I only know myself through you. Black & white, silent HD video Dimensions variable 2016. Photo by the artist.

Scalawag: You've been an art instructor at UNC-Chapel Hill for many years, at a time where the crisis of challenging white supremacist monumentation, from Silent Sam to Carr Hall, has reached a flash point. Do you incorporate some of these questions and debates on resistance and monumentation into your course work? Do you see artists as having a key role in interventions around monumentation and memorialization? 

Hồng-Ân Trương: Definitely. I think it is the responsibility of faculty to engage students in these critical conversations that are crucial to building the campus community that we want. And it doesn't matter what you teach. We can't teach in a vacuum. These things are all around us, we can't ignore it. This is the kind of disengagement and alienation induced by neo-liberal universities dominated by the logic of consumer capitalism. So we have to engage with it in the classroom. I teach video, and half of what I need to teach is purely technical, and the other half is visual literacy but also art history. So sometimes it flows really easily into what I'm teaching, but other times it does not. I try to keep a practice of checking in with students at the beginning of class, of just being like, hey, how is everyone doing, what's on your mind? Did you all read that article in the Daily Tar Heel (the school paper) this morning? Or, was anyone at the Silent Sam protest on Monday? Or I make announcements about actions and events on campus, and use that as a way to have some dialogue about it. 
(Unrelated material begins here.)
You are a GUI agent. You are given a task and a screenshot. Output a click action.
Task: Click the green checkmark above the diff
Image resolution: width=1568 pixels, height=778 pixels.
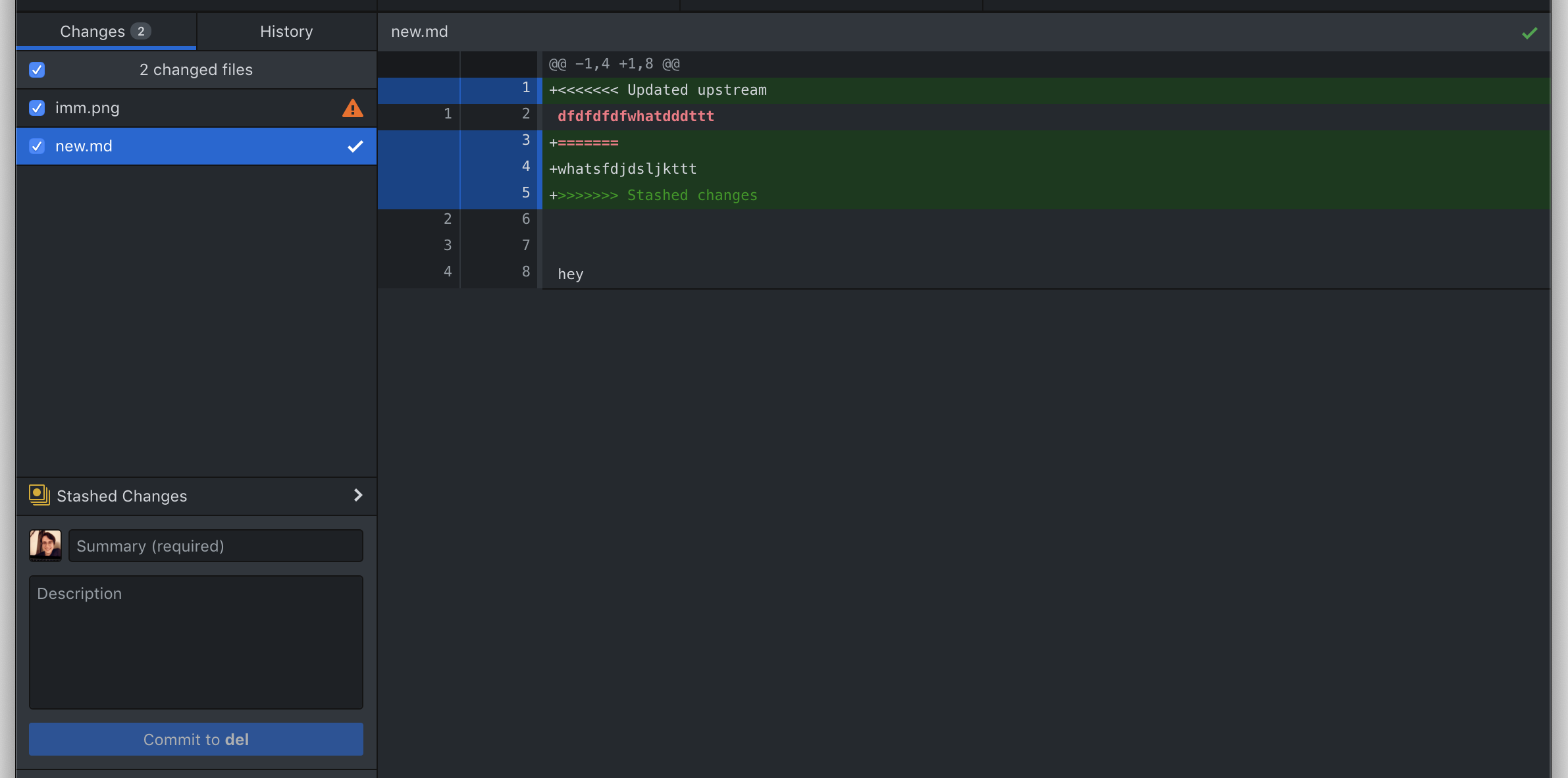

Seeing the forest for the trees. Archival pigment print on high point polyester poplin with Fresnel lights on c-stands 44" x 168" 2016. Photo by the artist.
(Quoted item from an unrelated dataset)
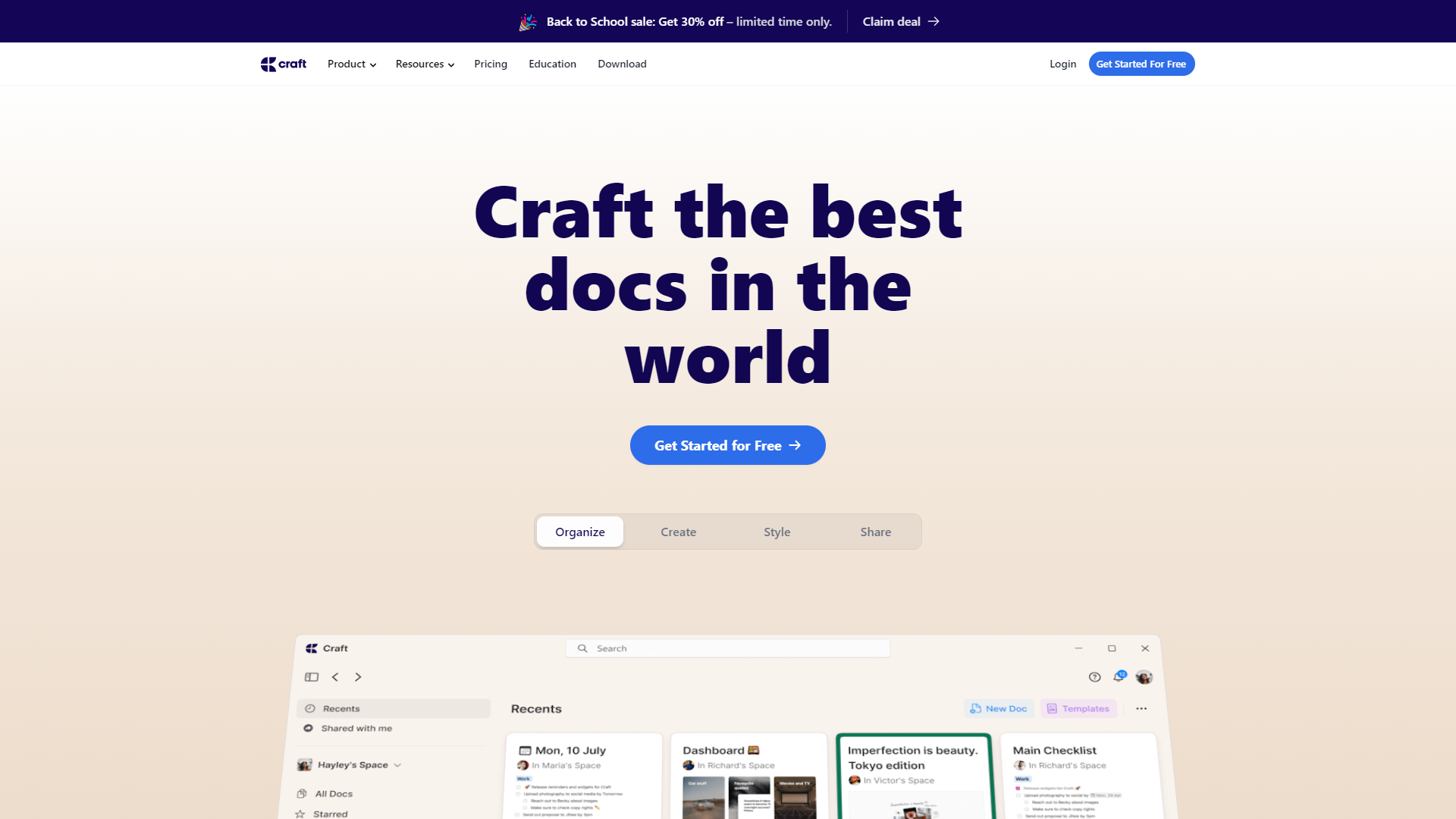The image size is (1456, 819).
Task: Open Help via the question mark icon
Action: click(1095, 676)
And absolutely artists have a role in this work! Everyone does, of course, but the emergence of this debate over monuments is indicative of a sea change in which artists are perfectly situated to play a key role. We need new visual languages, we need new landscapes, we need to create new knowledge(s) that challenge racist narratives and white supremacy while at the same time imagining the future we want and can have. So while the monuments come down, what–if anything–do we build in their places? These are conversations that artists need to be a part of. But I also strongly believe that we are also at a moment where it's not just about representation, this is a battle that is also very much about bodies on the ground. So I think that artists need to make that leap from making work about these ideas, to showing up, being present. 

Treatment for the Year of the Rabbit
Installation at LUMP Gallery, Raleigh, NC, 2017. Photo by the artist.

Scalawag: What are some of your current creative projects? Anything our readers should be on the lookout for?

Hồng-Ân Trương: I just made a single channel video with my colleague and friend, Lien Truong, which is on view right now at Artspace in Raleigh. I also am going to be working on a new project for a group show at 12 Gates Arts in Philadelphia, called Clear-Hold-Build, which will explore the trauma of global counterinsurgency warfare. A project with Hương Ngô will also be included in a couple of group shows opening up this summer and fall, one at The Phillips Collection in Washington D.C., and one at the Minneapolis Institute of Art. 

Zaina Alsous is an editor at Scalawag magazine, a movement worker in South Florida, and the author of A Theory of Birds (University of Arkansas Press).